Lost Paradise」

佐伯祐司 第二章 「幻影」







今日は取り立て何もすることなく、大学の研究室に来ている。

昨日、仕上げた論文は、来週の学会で発表の予定だ。

あれから後に僕の書いた論文は、評価がうなぎのぼりに上がりはじめた。

ある教授からは、僕の論文は単なる頭の論理だけで形作られたものではなく、非常に現実的で、実利があるという評価をもらった。

今までの僕の論文にも目を通したらしいが、それらは、幾分か知に偏っていて、いわば数学的だったというのだ。
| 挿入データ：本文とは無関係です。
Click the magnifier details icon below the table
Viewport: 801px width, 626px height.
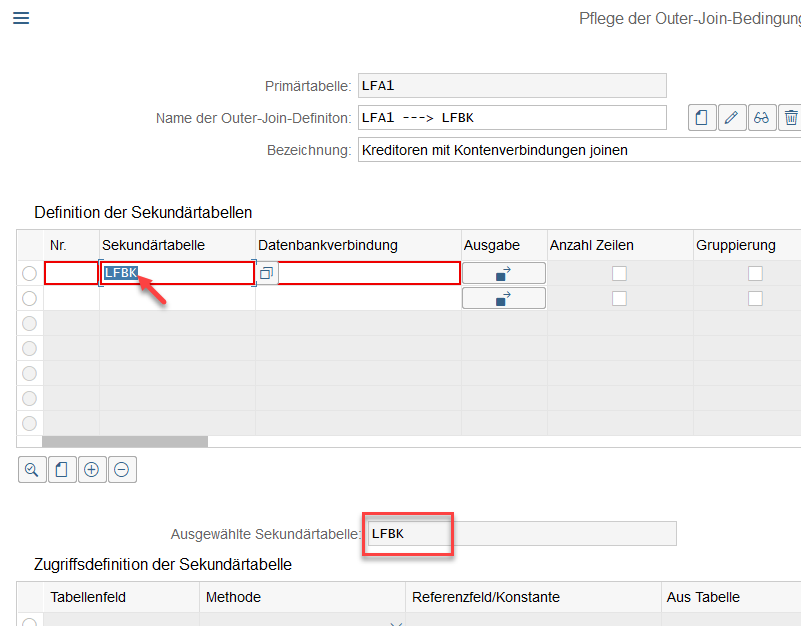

それに比べて、今の僕が書く論文には、その骨組みに肉が付き出していると言う。



大抵の人は、自分の論理を肯定するために、そのための新たな論理を作り出し、埋めこむ。

でも、それではいけないとその教授は言う。

骨組みに、更に線の細い骨組みを重ねても、説得力は生まれないし、具体的でもないという。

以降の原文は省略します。